【指導参考事項】
地上堆積方式によるサイレ−ジ調製に関する調査
根釧農業試験場
(昭和41〜42年)

・ 目 的
 根釧にける酪農施設の現状と多頭化に対処するため、地域的生産諸条件に立却した飼料の大量確保上に必要な調製型態の究明と実用化を図る。

・ 試験方法
 地上堆積方式による作業体系、所要労力、調製の難易性、産乳性などを慣行(タワ−利用)サイレ−ジ調製方式と比較検討した。
 調査対照地域はアンケ−ト調査を含め、根釧全域15地区に亘る。

・ 試験成績の概要
 1. 地上堆積方式の1人当の調製量は機械利用方式の約2.1倍、人畜力による方式の約4倍で示され、100tの原料草処理に対しては、草量2t、1日8時間労働とすると、地上堆積方式では4日間、処理面積は4.5ha、機械利用方式では8.5日、面積で4ha、人畜力方式では10.6日、処理面積は4haであった。
 2. 産乳効果だは同一農家で調製されたタワ−と堆積サイレ−ジを比較し、堆積サイレ−ジ給与期に7.6%の生産増加を示した。
 3. アンケ−ト調査からみた今後の貯蔵飼料強化には、タワ−サイロ増設よりも地上堆積によって確保する意見が100%であった。
 4. 以上の結果から、根釧地域における酪農装備の現状から考え、大量飼料確保の型態として、地上堆積方式が有利と思料された。

・ 主要成果の具体的デ−タ−
 1. 労働積算1人当り調製量と処理面積
調製量と面積/
方式区分
1人当り調製量(t) 1人当り処理面積(ha)
1時間当り 8時間当り 1時間当り 8時間当り
地上堆積方式 1.11 8.88 5.04 40.3
機械利用方式 0.53 4.24 2.11 16.9
人動力による方式 0.28 2.28 1.12 9.0

 2. 地上堆積サイレ−ジの産乳効果(期別反転)
乳量/
農家No.
タワ−サイレ−ジ期 地上堆積サイレ−ジ期 増減率 %
(Ⅱ期) kg (Ⅰ期+Ⅲ期平均) kg
75.4 80.3 6.69
100.2 110.2 10.01
120.1 124.8 3.79
95.4 105.3 10.38
平均 97.8 105.2 7.57

・ 奨励又は指導参考上の注意事項
 1. 原料草は若刈を原則とし、水分調整を70〜75%にする。
 2. 2日以内に堆積を完了する。
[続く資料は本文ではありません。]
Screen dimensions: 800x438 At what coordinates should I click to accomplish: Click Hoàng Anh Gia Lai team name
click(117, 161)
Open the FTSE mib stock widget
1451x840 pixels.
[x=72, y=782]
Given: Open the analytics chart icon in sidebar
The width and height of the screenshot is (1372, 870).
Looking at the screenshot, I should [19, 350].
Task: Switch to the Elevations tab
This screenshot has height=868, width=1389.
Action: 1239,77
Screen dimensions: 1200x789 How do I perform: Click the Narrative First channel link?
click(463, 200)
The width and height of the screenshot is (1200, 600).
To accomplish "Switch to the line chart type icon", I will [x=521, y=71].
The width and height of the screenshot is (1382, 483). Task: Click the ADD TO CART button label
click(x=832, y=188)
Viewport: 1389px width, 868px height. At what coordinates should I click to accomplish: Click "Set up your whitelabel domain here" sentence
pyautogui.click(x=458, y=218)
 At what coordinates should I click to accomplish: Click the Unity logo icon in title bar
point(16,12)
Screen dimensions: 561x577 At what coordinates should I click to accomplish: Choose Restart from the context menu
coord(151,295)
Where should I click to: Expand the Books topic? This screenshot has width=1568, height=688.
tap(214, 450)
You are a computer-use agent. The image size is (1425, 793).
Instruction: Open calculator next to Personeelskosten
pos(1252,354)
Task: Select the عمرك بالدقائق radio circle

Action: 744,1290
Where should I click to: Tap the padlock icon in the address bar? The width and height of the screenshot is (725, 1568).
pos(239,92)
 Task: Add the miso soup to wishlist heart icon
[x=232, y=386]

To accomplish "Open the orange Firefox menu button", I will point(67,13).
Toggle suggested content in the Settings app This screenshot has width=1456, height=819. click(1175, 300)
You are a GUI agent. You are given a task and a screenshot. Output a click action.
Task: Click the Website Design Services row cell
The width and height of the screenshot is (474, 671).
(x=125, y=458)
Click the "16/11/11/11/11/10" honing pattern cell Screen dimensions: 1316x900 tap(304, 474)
そのため人畜力、家族労働による場合は20tの堆積、機械力の場合は50tが制限日数以内である。
 3. 堆積直後に被覆し、1次の覆土をする。(側面下部30cm、上部10cm〜15cmに覆土して加重、気密化する)2次の覆土は堆積後5日間くらいに全面にする。更に上部に10cm以上覆土する。
 4. 堆積後の管理上の注意として堆積上肩部がくずれやすいので修復し、ビニ−ル、ポリの破損は直ちに修理する。
 5. 細切サイレ−ジの場合と同じ原理の応用であるから適格にそれを守ること。
 6. 原料草を平均に堆積し、とくに側面をよく鎮圧して形を整えること。